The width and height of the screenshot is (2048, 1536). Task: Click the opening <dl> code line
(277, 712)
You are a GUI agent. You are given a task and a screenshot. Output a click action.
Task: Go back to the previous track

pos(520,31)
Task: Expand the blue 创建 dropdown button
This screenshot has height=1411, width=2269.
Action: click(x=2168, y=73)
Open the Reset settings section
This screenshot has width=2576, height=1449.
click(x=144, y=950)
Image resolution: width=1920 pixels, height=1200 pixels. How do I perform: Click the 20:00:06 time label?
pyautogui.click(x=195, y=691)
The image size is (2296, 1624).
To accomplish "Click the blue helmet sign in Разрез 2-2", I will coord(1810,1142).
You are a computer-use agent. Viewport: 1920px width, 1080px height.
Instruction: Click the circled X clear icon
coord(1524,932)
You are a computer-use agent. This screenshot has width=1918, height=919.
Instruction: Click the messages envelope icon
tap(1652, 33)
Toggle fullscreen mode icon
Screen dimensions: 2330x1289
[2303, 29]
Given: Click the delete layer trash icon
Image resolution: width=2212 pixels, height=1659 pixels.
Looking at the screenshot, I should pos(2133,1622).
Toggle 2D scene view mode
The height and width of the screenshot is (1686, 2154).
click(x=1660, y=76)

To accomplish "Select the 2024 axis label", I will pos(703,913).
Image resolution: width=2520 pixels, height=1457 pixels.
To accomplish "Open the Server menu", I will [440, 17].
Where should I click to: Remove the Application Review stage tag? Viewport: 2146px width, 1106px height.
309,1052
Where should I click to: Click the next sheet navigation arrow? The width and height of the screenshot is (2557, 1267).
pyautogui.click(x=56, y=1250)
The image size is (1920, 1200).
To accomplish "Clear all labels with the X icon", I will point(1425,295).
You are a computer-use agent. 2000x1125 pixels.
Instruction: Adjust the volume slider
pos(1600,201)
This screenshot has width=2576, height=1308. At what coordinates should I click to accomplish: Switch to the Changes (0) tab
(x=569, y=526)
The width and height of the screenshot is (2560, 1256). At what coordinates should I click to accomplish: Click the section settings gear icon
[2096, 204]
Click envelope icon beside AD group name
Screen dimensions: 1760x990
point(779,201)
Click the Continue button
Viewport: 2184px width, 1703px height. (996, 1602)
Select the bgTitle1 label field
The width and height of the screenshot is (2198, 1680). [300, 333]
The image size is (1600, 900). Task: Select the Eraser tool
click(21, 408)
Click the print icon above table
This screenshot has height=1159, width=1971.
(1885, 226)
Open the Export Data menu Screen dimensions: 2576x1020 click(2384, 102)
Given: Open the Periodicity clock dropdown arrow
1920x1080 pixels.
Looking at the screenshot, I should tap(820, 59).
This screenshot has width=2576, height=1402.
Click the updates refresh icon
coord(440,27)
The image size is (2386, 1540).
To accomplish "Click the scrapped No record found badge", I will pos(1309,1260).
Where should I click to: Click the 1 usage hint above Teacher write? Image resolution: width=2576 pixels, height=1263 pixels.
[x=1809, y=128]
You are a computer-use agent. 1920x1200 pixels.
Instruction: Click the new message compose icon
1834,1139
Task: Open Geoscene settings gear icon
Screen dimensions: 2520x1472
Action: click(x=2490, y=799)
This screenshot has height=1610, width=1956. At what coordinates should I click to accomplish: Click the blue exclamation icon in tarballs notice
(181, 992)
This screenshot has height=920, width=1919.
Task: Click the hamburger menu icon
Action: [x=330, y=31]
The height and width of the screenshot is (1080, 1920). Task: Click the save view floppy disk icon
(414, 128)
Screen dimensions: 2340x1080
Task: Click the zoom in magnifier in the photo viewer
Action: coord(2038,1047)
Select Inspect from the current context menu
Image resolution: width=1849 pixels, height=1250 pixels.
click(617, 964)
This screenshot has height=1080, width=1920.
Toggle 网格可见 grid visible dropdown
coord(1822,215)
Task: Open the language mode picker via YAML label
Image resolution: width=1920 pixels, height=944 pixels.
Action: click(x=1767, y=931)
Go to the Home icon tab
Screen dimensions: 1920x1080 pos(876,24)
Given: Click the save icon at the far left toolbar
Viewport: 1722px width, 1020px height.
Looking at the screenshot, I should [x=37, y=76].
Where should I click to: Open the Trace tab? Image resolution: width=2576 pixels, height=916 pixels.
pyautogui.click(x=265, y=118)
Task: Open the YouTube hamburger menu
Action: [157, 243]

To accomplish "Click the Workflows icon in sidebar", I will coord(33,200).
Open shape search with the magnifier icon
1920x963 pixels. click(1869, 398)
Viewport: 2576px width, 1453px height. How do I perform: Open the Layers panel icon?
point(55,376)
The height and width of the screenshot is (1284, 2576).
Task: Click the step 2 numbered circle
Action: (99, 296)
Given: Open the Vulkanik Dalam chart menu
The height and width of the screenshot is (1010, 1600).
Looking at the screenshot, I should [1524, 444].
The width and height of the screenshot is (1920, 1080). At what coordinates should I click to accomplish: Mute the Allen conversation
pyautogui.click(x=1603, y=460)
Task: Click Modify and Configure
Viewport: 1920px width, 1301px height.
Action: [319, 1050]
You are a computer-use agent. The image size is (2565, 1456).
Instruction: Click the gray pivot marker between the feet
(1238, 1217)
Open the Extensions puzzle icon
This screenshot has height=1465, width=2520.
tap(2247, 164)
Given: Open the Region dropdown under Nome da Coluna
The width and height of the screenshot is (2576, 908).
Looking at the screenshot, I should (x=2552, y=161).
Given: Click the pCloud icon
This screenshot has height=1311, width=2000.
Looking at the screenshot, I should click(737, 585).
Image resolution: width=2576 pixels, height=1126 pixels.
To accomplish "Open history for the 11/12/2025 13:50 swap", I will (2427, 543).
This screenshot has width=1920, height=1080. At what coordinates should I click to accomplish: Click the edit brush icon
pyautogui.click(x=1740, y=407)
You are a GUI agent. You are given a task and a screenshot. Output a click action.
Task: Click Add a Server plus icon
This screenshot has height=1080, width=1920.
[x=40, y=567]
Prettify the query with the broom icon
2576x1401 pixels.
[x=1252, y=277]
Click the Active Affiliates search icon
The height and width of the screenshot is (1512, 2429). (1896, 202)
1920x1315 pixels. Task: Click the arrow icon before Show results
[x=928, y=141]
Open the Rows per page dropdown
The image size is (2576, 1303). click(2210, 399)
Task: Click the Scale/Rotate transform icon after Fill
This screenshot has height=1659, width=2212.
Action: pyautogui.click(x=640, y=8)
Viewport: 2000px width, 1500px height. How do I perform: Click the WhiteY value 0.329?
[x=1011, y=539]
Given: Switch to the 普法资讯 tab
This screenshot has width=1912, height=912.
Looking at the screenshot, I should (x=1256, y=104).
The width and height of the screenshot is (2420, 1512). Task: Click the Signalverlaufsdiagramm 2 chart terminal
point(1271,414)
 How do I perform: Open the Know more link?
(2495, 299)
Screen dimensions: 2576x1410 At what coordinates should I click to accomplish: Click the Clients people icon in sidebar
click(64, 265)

================

**Action item**
Transcribe the data above verbatim.

**Output below**
The width and height of the screenshot is (2048, 1536). Task: Click the opening <dl> code line
(277, 712)
You are a GUI agent. You are given a task and a screenshot. Output a click action.
Task: Go back to the previous track

pos(520,31)
Task: Expand the blue 创建 dropdown button
This screenshot has height=1411, width=2269.
Action: click(x=2168, y=73)
Open the Reset settings section
This screenshot has width=2576, height=1449.
click(x=144, y=950)
Image resolution: width=1920 pixels, height=1200 pixels. How do I perform: Click the 20:00:06 time label?
pyautogui.click(x=195, y=691)
The image size is (2296, 1624).
To accomplish "Click the blue helmet sign in Разрез 2-2", I will coord(1810,1142).
You are a computer-use agent. Viewport: 1920px width, 1080px height.
Instruction: Click the circled X clear icon
coord(1524,932)
You are a computer-use agent. This screenshot has width=1918, height=919.
Instruction: Click the messages envelope icon
tap(1652, 33)
Toggle fullscreen mode icon
Screen dimensions: 2330x1289
[2303, 29]
Given: Click the delete layer trash icon
Image resolution: width=2212 pixels, height=1659 pixels.
Looking at the screenshot, I should pos(2133,1622).
Toggle 2D scene view mode
The height and width of the screenshot is (1686, 2154).
click(x=1660, y=76)

To accomplish "Select the 2024 axis label", I will pos(703,913).
Image resolution: width=2520 pixels, height=1457 pixels.
To accomplish "Open the Server menu", I will [440, 17].
Where should I click to: Remove the Application Review stage tag? Viewport: 2146px width, 1106px height.
309,1052
Where should I click to: Click the next sheet navigation arrow? The width and height of the screenshot is (2557, 1267).
pyautogui.click(x=56, y=1250)
The image size is (1920, 1200).
To accomplish "Clear all labels with the X icon", I will point(1425,295).
You are a computer-use agent. 2000x1125 pixels.
Instruction: Adjust the volume slider
pos(1600,201)
This screenshot has width=2576, height=1308. At what coordinates should I click to accomplish: Switch to the Changes (0) tab
(x=569, y=526)
The width and height of the screenshot is (2560, 1256). At what coordinates should I click to accomplish: Click the section settings gear icon
[2096, 204]
Click envelope icon beside AD group name
Screen dimensions: 1760x990
point(779,201)
Click the Continue button
Viewport: 2184px width, 1703px height. (996, 1602)
Select the bgTitle1 label field
The width and height of the screenshot is (2198, 1680). [300, 333]
The image size is (1600, 900). Task: Select the Eraser tool
click(21, 408)
Click the print icon above table
This screenshot has height=1159, width=1971.
(1885, 226)
Open the Export Data menu Screen dimensions: 2576x1020 click(2384, 102)
Given: Open the Periodicity clock dropdown arrow
1920x1080 pixels.
Looking at the screenshot, I should tap(820, 59).
This screenshot has width=2576, height=1402.
Click the updates refresh icon
coord(440,27)
The image size is (2386, 1540).
To accomplish "Click the scrapped No record found badge", I will pos(1309,1260).
Where should I click to: Click the 1 usage hint above Teacher write? Image resolution: width=2576 pixels, height=1263 pixels.
[x=1809, y=128]
You are a computer-use agent. 1920x1200 pixels.
Instruction: Click the new message compose icon
1834,1139
Task: Open Geoscene settings gear icon
Screen dimensions: 2520x1472
Action: click(x=2490, y=799)
This screenshot has height=1610, width=1956. At what coordinates should I click to accomplish: Click the blue exclamation icon in tarballs notice
(181, 992)
This screenshot has height=920, width=1919.
Task: Click the hamburger menu icon
Action: [x=330, y=31]
The height and width of the screenshot is (1080, 1920). Task: Click the save view floppy disk icon
(414, 128)
Screen dimensions: 2340x1080
Task: Click the zoom in magnifier in the photo viewer
Action: coord(2038,1047)
Select Inspect from the current context menu
Image resolution: width=1849 pixels, height=1250 pixels.
click(617, 964)
This screenshot has height=1080, width=1920.
Toggle 网格可见 grid visible dropdown
coord(1822,215)
Task: Open the language mode picker via YAML label
Image resolution: width=1920 pixels, height=944 pixels.
Action: click(x=1767, y=931)
Go to the Home icon tab
Screen dimensions: 1920x1080 pos(876,24)
Given: Click the save icon at the far left toolbar
Viewport: 1722px width, 1020px height.
Looking at the screenshot, I should [x=37, y=76].
Where should I click to: Open the Trace tab? Image resolution: width=2576 pixels, height=916 pixels.
pyautogui.click(x=265, y=118)
Task: Open the YouTube hamburger menu
Action: [157, 243]

To accomplish "Click the Workflows icon in sidebar", I will coord(33,200).
Open shape search with the magnifier icon
1920x963 pixels. click(1869, 398)
Viewport: 2576px width, 1453px height. How do I perform: Open the Layers panel icon?
point(55,376)
The height and width of the screenshot is (1284, 2576).
Task: Click the step 2 numbered circle
Action: (99, 296)
Given: Open the Vulkanik Dalam chart menu
The height and width of the screenshot is (1010, 1600).
Looking at the screenshot, I should [1524, 444].
The width and height of the screenshot is (1920, 1080). At what coordinates should I click to accomplish: Mute the Allen conversation
pyautogui.click(x=1603, y=460)
Task: Click Modify and Configure
Viewport: 1920px width, 1301px height.
Action: [319, 1050]
You are a computer-use agent. The image size is (2565, 1456).
Instruction: Click the gray pivot marker between the feet
(1238, 1217)
Open the Extensions puzzle icon
This screenshot has height=1465, width=2520.
tap(2247, 164)
Given: Open the Region dropdown under Nome da Coluna
The width and height of the screenshot is (2576, 908).
Looking at the screenshot, I should (x=2552, y=161).
Given: Click the pCloud icon
This screenshot has height=1311, width=2000.
Looking at the screenshot, I should click(737, 585).
Image resolution: width=2576 pixels, height=1126 pixels.
To accomplish "Open history for the 11/12/2025 13:50 swap", I will (2427, 543).
This screenshot has width=1920, height=1080. At what coordinates should I click to accomplish: Click the edit brush icon
pyautogui.click(x=1740, y=407)
You are a GUI agent. You are given a task and a screenshot. Output a click action.
Task: Click Add a Server plus icon
This screenshot has height=1080, width=1920.
[x=40, y=567]
Prettify the query with the broom icon
2576x1401 pixels.
[x=1252, y=277]
Click the Active Affiliates search icon
The height and width of the screenshot is (1512, 2429). (1896, 202)
1920x1315 pixels. Task: Click the arrow icon before Show results
[x=928, y=141]
Open the Rows per page dropdown
The image size is (2576, 1303). click(2210, 399)
Task: Click the Scale/Rotate transform icon after Fill
This screenshot has height=1659, width=2212.
Action: pyautogui.click(x=640, y=8)
Viewport: 2000px width, 1500px height. How do I perform: Click the WhiteY value 0.329?
[x=1011, y=539]
Given: Switch to the 普法资讯 tab
This screenshot has width=1912, height=912.
Looking at the screenshot, I should (x=1256, y=104).
The width and height of the screenshot is (2420, 1512). Task: Click the Signalverlaufsdiagramm 2 chart terminal
point(1271,414)
 How do I perform: Open the Know more link?
(2495, 299)
Screen dimensions: 2576x1410 At what coordinates should I click to accomplish: Click the Clients people icon in sidebar
click(64, 265)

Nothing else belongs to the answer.